Even so, some wireless technologies, such as Bluetooth, have remained either outside or on the periphery of the RFID market. While Bluetooth is a short-range wireless technology that enables a device to be uniquely recognized, its primary application so far has been to connect mobile phones to wireless headsets. It will also be included in more than half of the billion or so mobile handsets that will be shipped this year.




But later this year, Bluetooth Low Energy (BLE), a new short-range wireless technology, will be specified as a standard, and it promises to blur the line between Bluetooth and RFID. BLE will be built into the next generation of Bluetooth transceivers at very little additional cost. That will turn new Bluetooth-enabled mobile handsets into devices capable of collecting data from ultra-low-power BLE sensors, such as those used to track temperature and humidity, and tools that monitor the condition of machines. BLE will also allow mobile handsets to be configured as gateways to the Internet, so that data can be delivered automatically to online applications.

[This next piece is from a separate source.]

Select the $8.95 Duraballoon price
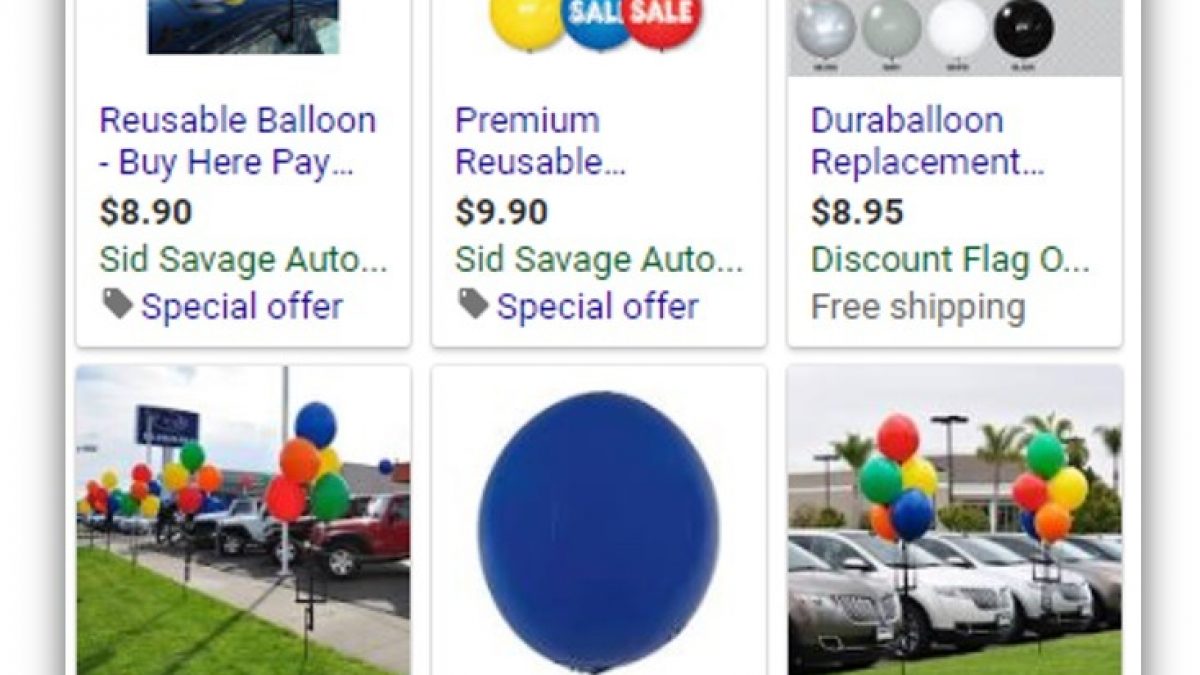This screenshot has width=1200, height=675. click(857, 212)
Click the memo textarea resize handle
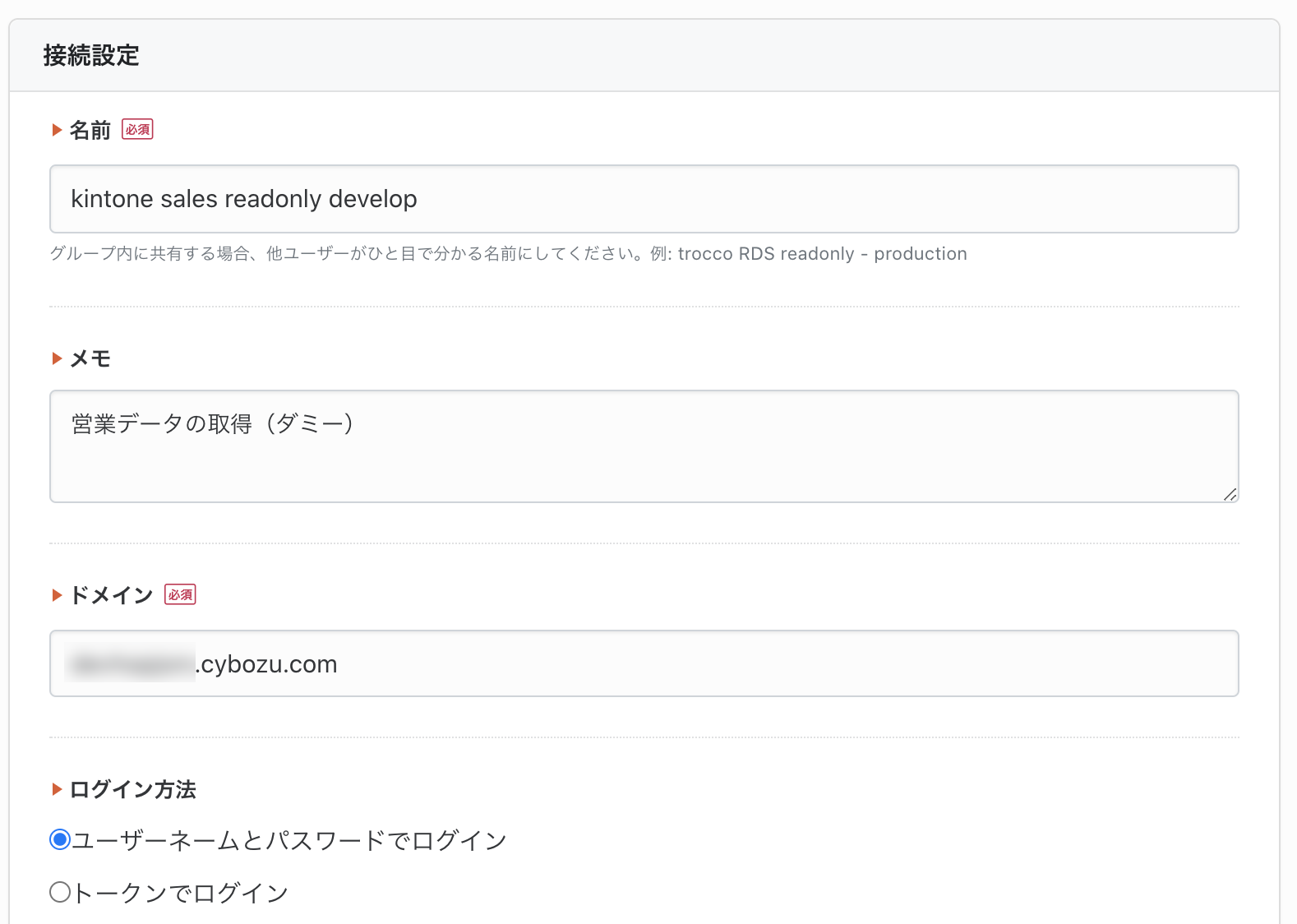This screenshot has height=924, width=1297. (x=1230, y=494)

The combination of functionality, low cost and pervasive adoption will make BLE handsets an attractive option for many monitoring systems that are currently the target for RFID technologies. The first applications developed for BLE devices, which will start appearing next year, will be geared toward the fitness and well-being industry—in particular, the growing market for ultra-low-power devices to monitor sports performance metrics, such as heart rates. But further out, we'll see applications designed for other industries, including transportation and logistics.

A truck driver, for example, could use a BLE-enabled mobile handset to monitor sensor data from within a shipment and transfer that information to an online application. To accomplish this with existing RFID technology, you'd need to install an interrogator in the truck and connect it with a cellular modem or wait until the truck entered an RFID-enabled shipping yard.

As BLE-capable devices come to market over the next few years, the new technology will become pervasive at an astonishing speed, cutting the cost of deploying many monitoring systems. And that may mean the definition of RFID is about to get a little broader.

Jonathan Collins, former RFID Journal European editor, is now a principal analyst with ABI Research in London. His focus is on RFID and contactless commerce.